Print every line below that comes at or after the line containing "Click the Forward OAuth Identity info icon", exactly as written.

[Excerpted data Boundary: Start]

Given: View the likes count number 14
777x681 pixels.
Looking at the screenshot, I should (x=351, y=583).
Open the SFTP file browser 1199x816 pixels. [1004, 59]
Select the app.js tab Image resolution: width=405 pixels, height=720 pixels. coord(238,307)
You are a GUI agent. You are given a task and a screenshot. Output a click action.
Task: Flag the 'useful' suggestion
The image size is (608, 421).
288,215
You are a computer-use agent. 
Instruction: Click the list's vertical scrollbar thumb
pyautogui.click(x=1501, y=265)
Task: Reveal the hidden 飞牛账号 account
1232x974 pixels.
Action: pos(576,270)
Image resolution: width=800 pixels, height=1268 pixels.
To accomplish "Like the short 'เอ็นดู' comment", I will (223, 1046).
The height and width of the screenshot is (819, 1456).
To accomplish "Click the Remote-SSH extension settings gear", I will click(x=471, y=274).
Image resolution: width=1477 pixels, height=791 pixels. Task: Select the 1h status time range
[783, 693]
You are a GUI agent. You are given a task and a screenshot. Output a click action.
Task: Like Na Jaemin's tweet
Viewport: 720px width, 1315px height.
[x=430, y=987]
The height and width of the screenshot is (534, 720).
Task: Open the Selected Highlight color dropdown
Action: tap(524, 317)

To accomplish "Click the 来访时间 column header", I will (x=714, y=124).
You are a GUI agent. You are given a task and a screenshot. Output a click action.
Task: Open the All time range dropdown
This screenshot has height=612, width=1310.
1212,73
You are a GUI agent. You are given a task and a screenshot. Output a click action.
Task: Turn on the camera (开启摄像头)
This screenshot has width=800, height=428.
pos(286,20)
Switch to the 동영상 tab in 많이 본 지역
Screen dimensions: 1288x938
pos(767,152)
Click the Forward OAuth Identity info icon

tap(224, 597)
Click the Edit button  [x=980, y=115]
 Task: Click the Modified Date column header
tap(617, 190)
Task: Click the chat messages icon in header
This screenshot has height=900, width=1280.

[Excerpted data Boundary: End]

Response:
Click the Forward OAuth Identity info icon

tap(224, 597)
Click the Edit button  [x=980, y=115]
 Task: Click the Modified Date column header
tap(617, 190)
Task: Click the chat messages icon in header
This screenshot has height=900, width=1280.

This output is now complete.